■ **Sección del documento**
----

De ahí, la gran lección del foro del 4o Informe del gobierno peñanietista. En México urge dar forma un organismo que equivalga a la comisión independiente para debates presidenciales en Estados Unidos, que está integrada por un consejo de notables de prestigio e independencia inapelables: académicos, empresarios, periodistas y políticos retirados, todos eminentes y respetados. Los veteranos políticos Mike McCurry y Frank Fahrenkopf, uno demócrata y el otro republicano, presiden la comisión, que fue establecida hace cas tres décadas y ha organizado los debates presidenciales en Estados Unidos en cada elección desde la de 1988. No recibe fondos públicos de ningún tipo. Su única misión es producir debates justos, informativos e imparciales, vistos por la mayor cantidad de gente para beneficio de la democracia estadounidense. Todo el proceso es minucioso hasta la obsesión. La selección de los moderadores de los tres debates presidenciales y el encuentro entre los aspirantes a la vicepresidencia obliga a la comisión a encontrar periodistas que tengan no solo conocimiento y carácter sino un historial de absoluta imparcialidad para con los contendientes. Hallarlos en 2016, por ejemplo, fue una pesadilla: ningún periodista ni remotamente parcial en contra o a favor de Donald Trump pudo ser considerado (y con toda razón: ¿por qué habría Trump de aceptar la participación de alguien que lo ha descalificado con anterioridad?). Después de meses de búsqueda, la comisión reveló el viernes los nombres de los moderadores para los debates de septiembre y octubre, todos ellos periodistas de altura y trayectoria intachable. De todos se esperará el oficio punzante e implacable propio de periodistas, no meros croupiers de la palabra. El resultado del trabajo de la comisión es enormemente valioso para la democracia de Estados Unidos: los debates son respetados y seguidos por millones; nadie jamás cuestionaría su probidad.

----

■ **Material proporcionado**

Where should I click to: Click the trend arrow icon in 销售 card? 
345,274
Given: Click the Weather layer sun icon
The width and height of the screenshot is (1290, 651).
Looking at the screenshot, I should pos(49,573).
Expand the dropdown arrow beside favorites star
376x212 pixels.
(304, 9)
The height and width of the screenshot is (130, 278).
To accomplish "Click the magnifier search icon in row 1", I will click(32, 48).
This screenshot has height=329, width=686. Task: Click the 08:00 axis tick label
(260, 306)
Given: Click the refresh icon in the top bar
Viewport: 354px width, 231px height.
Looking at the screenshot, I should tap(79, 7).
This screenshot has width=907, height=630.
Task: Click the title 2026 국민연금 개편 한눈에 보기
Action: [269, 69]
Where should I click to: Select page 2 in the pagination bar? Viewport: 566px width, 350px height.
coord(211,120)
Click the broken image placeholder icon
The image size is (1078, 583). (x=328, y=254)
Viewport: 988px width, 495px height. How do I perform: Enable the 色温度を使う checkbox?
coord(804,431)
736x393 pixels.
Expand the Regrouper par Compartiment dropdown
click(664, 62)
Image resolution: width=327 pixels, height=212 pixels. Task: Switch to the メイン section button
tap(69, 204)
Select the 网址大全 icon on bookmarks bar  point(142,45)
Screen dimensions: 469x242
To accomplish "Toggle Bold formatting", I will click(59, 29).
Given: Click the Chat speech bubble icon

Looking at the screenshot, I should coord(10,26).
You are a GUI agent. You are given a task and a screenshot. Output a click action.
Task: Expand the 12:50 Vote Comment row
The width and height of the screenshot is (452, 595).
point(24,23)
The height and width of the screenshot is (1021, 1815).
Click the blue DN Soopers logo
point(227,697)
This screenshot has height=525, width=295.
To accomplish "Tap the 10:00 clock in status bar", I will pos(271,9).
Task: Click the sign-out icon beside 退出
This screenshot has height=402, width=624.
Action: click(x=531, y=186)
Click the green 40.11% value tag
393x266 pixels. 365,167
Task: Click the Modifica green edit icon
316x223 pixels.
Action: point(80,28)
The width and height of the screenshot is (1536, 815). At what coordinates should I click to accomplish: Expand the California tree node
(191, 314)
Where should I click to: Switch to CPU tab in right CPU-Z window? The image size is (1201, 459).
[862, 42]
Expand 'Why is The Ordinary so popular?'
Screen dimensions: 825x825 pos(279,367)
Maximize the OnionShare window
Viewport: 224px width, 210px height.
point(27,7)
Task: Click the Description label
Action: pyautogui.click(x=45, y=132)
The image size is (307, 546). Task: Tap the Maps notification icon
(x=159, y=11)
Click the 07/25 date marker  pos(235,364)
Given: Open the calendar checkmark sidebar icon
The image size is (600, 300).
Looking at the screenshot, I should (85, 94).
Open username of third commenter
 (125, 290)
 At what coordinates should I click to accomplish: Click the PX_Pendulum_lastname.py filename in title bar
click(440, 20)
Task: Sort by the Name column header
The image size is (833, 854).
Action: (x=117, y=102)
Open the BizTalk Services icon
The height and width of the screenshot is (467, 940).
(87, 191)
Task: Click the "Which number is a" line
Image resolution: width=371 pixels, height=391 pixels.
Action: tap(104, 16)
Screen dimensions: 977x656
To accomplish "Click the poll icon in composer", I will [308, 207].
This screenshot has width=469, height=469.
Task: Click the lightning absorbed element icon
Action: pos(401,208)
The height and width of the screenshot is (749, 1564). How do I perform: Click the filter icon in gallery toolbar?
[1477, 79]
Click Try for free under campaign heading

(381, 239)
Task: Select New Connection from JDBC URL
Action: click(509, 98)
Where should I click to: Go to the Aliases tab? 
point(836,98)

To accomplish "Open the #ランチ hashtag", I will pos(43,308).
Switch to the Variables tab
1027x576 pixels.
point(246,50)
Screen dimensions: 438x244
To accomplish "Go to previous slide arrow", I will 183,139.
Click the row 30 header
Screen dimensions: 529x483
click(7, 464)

----

■ **Ejercicios por resolver**
- a) Según el texto sobre la comisión de debates presidenciales, ¿quiénes presiden esa comisión?
- b) Prosigue el texto sobre la comisión de debates presidenciales a partir de su última oración.

■ **Respuestas por número**
- a) La presiden los veteranos políticos Mike McCurry, demócrata, y Frank Fahrenkopf, republicano.

- b)
Es imposible exagerar a qué grado necesitamos algo así en México rumbo al 2018. La formación de una comisión independiente para la organización de debates presidenciales debe ser una prioridad absoluta no para los partidos o el gobierno sino para la sociedad civil mexicana. Maneras sobran. Un comité de empresarios mexicanos podría convocar a las universidades del país para reclutar a un grupo de mexicanos eminentes que encabezarían, a la usanza estadounidense, nuestra comisión. Políticos de larga trayectoria sobran en los partidos. Los candidatos de 1994 (Cuauhtémoc Cárdenas, Diego Fernández de Cevallos y Ernesto Zedillo), podrían, por ejemplo, jugar el papel de McCurry y Fahrenkopf. El consejo debería incluir a empresarios, periodistas y académicos de distintos orígenes, garantizando equilibrio e independencia. La sede de los debates, los moderadores y los formatos serían prerrogativa exclusiva de la comisión. Dichas decisiones serían inapelables. Como ocurre en Estados Unidos, los candidatos no estarían legalmente sujetos a presentarse a los debates, pero su participación se convertiría rápidamente en una necesidad estratégica ineludible, además de una obligación moral.

Los debates presidenciales son parte fundamental de la democracia moderna. México no puede darse el lujo de atravesar otro ciclo presidencial en pañales, con moderadores que solo reparten la palabra, reglas que entorpecen el intercambio y la confrontación de ideas, formatos paupérrimos y aburridos; encuentros solo recordados por el desfile de edecanes curvilíneas. Lo nuestro debe ser la madurez democrática. Es ahora o nunca. ¡#DebatesPresidencialesYa!